The Competitive Trading Act encourages businesses by strengthening competition.
Anti-competitive practices are not allowed and neither is abuse of a dominant position. Mergers, takeovers, certain types of venture, etc. with a combined turnover above a specific threshold are concerned in this regard.
The Dutch Competition Act prohibits cartels. A cartel is an agreement between businesses that impairs, limits or rigs competition. Within a cartel, competitors agree on e.g. price, market distribution, or the boycotting of certain suppliers or clients.
Arrangements between suppliers and clients, e.g. fixing the retail price for the consumer, rank as cartel agreements.

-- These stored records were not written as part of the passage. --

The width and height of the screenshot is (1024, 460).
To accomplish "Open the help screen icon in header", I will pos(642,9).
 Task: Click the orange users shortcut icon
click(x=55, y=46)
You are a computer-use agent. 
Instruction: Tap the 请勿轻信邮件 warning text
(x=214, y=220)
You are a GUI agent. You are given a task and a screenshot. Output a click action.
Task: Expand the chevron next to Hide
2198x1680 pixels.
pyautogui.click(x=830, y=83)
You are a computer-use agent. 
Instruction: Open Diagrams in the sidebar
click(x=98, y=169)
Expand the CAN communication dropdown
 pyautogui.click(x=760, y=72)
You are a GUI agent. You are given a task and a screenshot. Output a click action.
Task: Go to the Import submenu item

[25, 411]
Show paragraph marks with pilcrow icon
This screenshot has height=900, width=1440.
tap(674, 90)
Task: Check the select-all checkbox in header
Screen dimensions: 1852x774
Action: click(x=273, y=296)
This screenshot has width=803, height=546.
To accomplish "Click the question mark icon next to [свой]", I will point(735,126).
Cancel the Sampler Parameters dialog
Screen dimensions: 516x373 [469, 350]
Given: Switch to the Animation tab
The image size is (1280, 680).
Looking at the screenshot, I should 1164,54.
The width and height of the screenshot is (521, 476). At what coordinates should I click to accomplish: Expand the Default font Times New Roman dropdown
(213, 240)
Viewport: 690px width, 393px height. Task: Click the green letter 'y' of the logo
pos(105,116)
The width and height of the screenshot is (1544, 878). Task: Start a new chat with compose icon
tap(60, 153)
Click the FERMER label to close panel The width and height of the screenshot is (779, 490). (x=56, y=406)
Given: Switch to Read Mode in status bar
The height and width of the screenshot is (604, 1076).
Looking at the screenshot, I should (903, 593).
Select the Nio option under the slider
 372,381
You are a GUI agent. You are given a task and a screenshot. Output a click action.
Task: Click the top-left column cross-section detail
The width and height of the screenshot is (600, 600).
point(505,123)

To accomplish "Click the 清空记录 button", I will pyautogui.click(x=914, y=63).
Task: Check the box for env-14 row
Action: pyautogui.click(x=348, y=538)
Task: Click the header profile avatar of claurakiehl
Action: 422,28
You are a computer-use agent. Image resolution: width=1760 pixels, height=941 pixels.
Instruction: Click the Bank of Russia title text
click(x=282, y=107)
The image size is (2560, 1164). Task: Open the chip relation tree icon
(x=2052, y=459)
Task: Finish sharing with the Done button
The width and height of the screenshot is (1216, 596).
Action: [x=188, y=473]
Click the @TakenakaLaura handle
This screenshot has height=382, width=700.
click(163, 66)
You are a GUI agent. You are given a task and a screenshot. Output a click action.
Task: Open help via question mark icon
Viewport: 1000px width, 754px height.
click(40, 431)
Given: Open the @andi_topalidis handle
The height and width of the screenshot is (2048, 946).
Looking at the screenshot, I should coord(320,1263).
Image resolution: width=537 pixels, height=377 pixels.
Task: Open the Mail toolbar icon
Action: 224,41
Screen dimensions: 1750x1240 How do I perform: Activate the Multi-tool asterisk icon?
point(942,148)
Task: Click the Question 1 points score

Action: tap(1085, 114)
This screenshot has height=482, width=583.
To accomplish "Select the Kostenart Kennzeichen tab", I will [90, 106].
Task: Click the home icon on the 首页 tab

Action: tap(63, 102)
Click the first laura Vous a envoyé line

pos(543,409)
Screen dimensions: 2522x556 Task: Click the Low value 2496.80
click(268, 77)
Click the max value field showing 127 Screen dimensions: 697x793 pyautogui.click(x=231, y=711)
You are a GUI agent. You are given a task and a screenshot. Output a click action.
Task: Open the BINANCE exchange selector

Abuse of dominant position
The Competition Act forbids businesses from abusing a dominant position. A business can be said to have attained a dominant position if it can act independently of competitors and clients. Abuse includes:
- offering products at below cost price in order to ward off newcomers;
- tie-in sales: selling entirely disparate products as part of a package;
- charging excessive prices for products.
The Dutch Consumer Authority promotes fair trade between businesses and consumers, taking the economic interest of consumers as its starting point. A consumer aggrieved about an unfair trading practice can report it to the consumer rights body, ConsuWijzer.
National competition authorities
The Dutch Competition Authority (NMa) is responsible for applying the Competitive Trading Act.
Strict provisions govern company mergers
An entrepreneur wishing to pursue a merger must notify this intention to the Dutch Competition Authority (NMa). This obligation depends on the total turnover of both companies.
Within four weeks, the authority reports back on whether a licence is required for the merger. If no licence is required, the merger can begin. In other cases, a licence application must be submitted.
If a business is suspected of breaching the Competition Act, it can be reported to the Dutch Competition Authority (NMa).